Note 2 : Jullien, François (2019). De l’écart à l’inouï. Paris : L’Herne, p. 118-119.
Vocabulaire du yukidō
Durée
Concept élaboré par Henri Bergson qui oppose la notion de durée à celle de temps, et qu’il projette dans l’espace.
Immanence
Concept utilisé en yukidō dans un sens épicurien et spinozien, désignant ce qui émerge comme étant la « perfection » à partir de laquelle on peut agir pour améliorer son sort. Par contraste, la transcendance ne se satisfait pas de ce qui est, elle place la réalité dans un « arrière monde »supérieur au monde d’ici bas, et que l’on cherche à atteindre.
Non-faire
Différent du « rien faire » mais proche du « laisser faire », le non-faire dans les arts orientaux a une connotation positive qui envisage l’action sous son aspect immanent.
Proto –
Premier.

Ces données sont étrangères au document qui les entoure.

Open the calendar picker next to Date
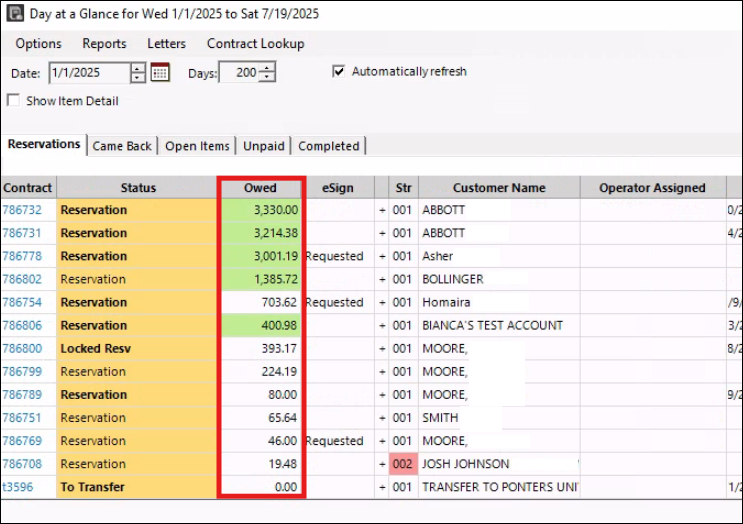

Delassus appelait proto-regard le premier regard (dans le temps et/ou en intensité et profondeur) que le nouveau-né porte à sa mère ou à la personne près de lui. Par extension, l’auteur emploie les termes : proto-toucher, proto-sens.
Senti(le)
Le senti correspond en yukidō à la perception des cinq sens, mais aussi du sens vestibulaire de l'oreille interne (pour le positionnement dans l'espace), des nocicepteurs (pour la douleur), des thermorécepteurs (pour la température) et de son propre niveau de tension musculaire, ou de son tonus (pour le mouvement). Le senti résulte de l’extéroception (cutanée), de la proprioception (interne au corps) et de l’intéroception (qui concerne plus particulièrement les viscères et vaisseaux).